Exercise:
What is asked for is the whole listing, given again word for word.

Exercise input:
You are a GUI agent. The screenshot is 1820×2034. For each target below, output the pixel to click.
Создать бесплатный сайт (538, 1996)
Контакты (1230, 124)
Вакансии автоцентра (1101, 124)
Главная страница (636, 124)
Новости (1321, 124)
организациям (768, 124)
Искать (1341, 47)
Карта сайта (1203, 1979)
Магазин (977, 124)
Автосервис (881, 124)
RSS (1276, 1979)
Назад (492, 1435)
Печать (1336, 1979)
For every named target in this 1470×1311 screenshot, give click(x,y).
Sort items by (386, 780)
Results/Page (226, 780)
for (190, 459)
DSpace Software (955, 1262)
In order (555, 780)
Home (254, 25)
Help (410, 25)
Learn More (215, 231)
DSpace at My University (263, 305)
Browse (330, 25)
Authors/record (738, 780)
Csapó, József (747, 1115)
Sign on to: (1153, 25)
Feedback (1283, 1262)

Written answer:
You are a GUI agent. The screenshot is 1820×2034. For each target below, output the pixel to click.
Создать бесплатный сайт (538, 1996)
Контакты (1230, 124)
Вакансии автоцентра (1101, 124)
Главная страница (636, 124)
Новости (1321, 124)
организациям (768, 124)
Искать (1341, 47)
Карта сайта (1203, 1979)
Магазин (977, 124)
Автосервис (881, 124)
RSS (1276, 1979)
Назад (492, 1435)
Печать (1336, 1979)
For every named target in this 1470×1311 screenshot, give click(x,y).
Sort items by (386, 780)
Results/Page (226, 780)
for (190, 459)
DSpace Software (955, 1262)
In order (555, 780)
Home (254, 25)
Help (410, 25)
Learn More (215, 231)
DSpace at My University (263, 305)
Browse (330, 25)
Authors/record (738, 780)
Csapó, József (747, 1115)
Sign on to: (1153, 25)
Feedback (1283, 1262)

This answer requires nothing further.